On the final day of the 2016 legislative session, lawmakers approved a bill eliminating those requirements and allowing someone to carry a concealed firearm in public without a permit.
Nixon vetoed the bill because he said it would allow “individuals to legally carry a concealed firearm even though they have been or would be denied a permit because their background check revealed criminal offenses or caused the sheriff to believe they posed a danger.”
Proponents have argued that the change is about public safety. The legislation, according to the National Rifle Association, “seeks to expand the fundamental right to self-defense of Missourians and strengthen their ability to protect themselves and their families.”
Sen. Brian Munzlinger, a Republican from Lewis County who sponsored the bill, said it simply “will allow law abiding citizens to protect themselves from criminals.”
Rep. Kevin Engler, a Farmington Republican, said gun-control advocates have made dire predictions about every gun bill that the Missouri General Assembly has ever passed.
“This bill will not do the crazy things that are being said,” he said.
Kansas City Democratic Sens. Kiki Curls and Jason Holsman railed against the bill, saying it will make streets in Kansas City and St. Louis less safe.
“We should be concerned about the safety of our law enforcement officers and our constituents,” Curls said.
The wide-ranging bill would also reduce the penalty for carrying a firearm into buildings where it is not allowed from a felony to a misdemeanor and implement a so-called “stand your ground” law that says people no longer have a duty to try to retreat before using lethal force if they think their life is in danger.

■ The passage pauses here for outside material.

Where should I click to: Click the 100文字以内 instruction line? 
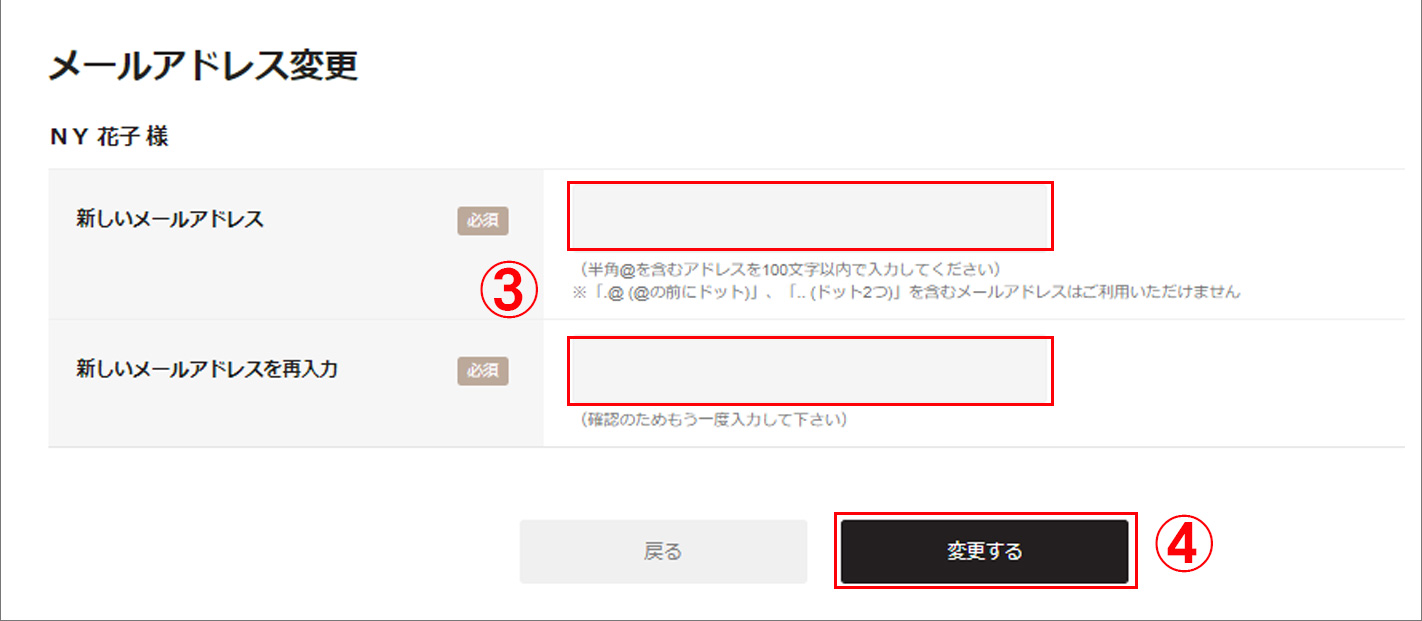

The bill would expand the castle doctrine to permit invited guests in a home to use deadly force on intruders. And for those who still want to get a concealed-carry permit, the bill creates a lifetime version that never expires.
Rep. Kim Gardner, a St. Louis Democrat, said the bill sets up a “perfect storm” where the legal standard for using deadly force is lowered and firearm training is eliminated.
Holsman said he considers himself pro-Second Amendment but still opposes the legislation.
“You can be both pro-gun and pro second amendment and still think this is a bad piece of legislation,” he said.
While he also has problems with the “stand your ground” provisions, he said, “if this bill didn’t get rid of the training, I probably wouldn’t be against it.”